Method	Sitting-Drop Vapor Diffusion
Plate type	Intelli-plate 48-3
Temperature (K)	277.15
Protein concentration (mg mL−1)	14.3
Buffer composition of protein solution	50 mM Tris pH 8.0, 100 Mm NaCl, 5% Glycerol, 2 mM TCEP
Composition of reservoir solution	100 mM HEPES Sodium Salt pH 7.5, 600 mM Sodium dihydrogen Phosphate, 600 mM Potassium dihydrogen Phosphate
Volume (μL) and ratio of drop	2 (1:1 ratio of protein and reservoir)
Volume of reservoir (μL)	180

.

3.3. Data Collection

Several cryoprotectants were used for data collection under cryogenic conditions, including glycerol, ethylene glycol, polyethylene glycol 400, and 2-methyl-2,4-pentane-diol.

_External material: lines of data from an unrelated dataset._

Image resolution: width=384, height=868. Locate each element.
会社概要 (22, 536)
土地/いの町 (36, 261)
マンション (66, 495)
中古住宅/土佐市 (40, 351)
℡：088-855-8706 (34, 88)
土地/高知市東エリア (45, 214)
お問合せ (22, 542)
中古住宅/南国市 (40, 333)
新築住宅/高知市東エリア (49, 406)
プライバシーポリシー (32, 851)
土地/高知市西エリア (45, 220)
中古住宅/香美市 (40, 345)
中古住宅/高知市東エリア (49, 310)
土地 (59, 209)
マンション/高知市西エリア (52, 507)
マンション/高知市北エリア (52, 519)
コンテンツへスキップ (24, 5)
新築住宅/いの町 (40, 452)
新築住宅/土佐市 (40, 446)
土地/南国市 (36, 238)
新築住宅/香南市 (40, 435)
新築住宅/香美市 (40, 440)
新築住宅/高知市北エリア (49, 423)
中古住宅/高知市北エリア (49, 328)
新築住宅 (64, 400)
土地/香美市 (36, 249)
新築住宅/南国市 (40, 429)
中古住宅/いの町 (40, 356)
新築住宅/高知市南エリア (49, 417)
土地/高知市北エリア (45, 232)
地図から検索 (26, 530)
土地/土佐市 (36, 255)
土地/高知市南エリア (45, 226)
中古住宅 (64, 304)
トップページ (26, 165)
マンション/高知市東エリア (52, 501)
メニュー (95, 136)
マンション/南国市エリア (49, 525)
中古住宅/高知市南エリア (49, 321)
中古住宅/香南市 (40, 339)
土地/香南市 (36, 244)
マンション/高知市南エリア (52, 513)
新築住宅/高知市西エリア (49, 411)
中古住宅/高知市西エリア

The best cryoprotectant was 25% (v/v) glycerol. The crystals of Cas6 protein were transferred into the reservoir solution with 25% (v/v) glycerol before being flash-cooled in liquid nitrogen. X-ray diffraction data were collected at 100 K on the BL13C1 beamline at the National Synchrotron Radiation Research Center (NSRRC), Taiwan. The crystal was rotated through a total angle of 360° with 1.0° oscillation per frame. The exposure time was set to 30 s. The crystal-to-detector distance was maintained at 200 mm. A total of 360 images were recorded using an ADSC Quantum 315R CCD detector. The diffraction data were indexed and integrated using the processing software HKL2000 [28]. Crystal parameters and data collection statistics are summarized in Table 1; MjCas6 PDB:5YI6.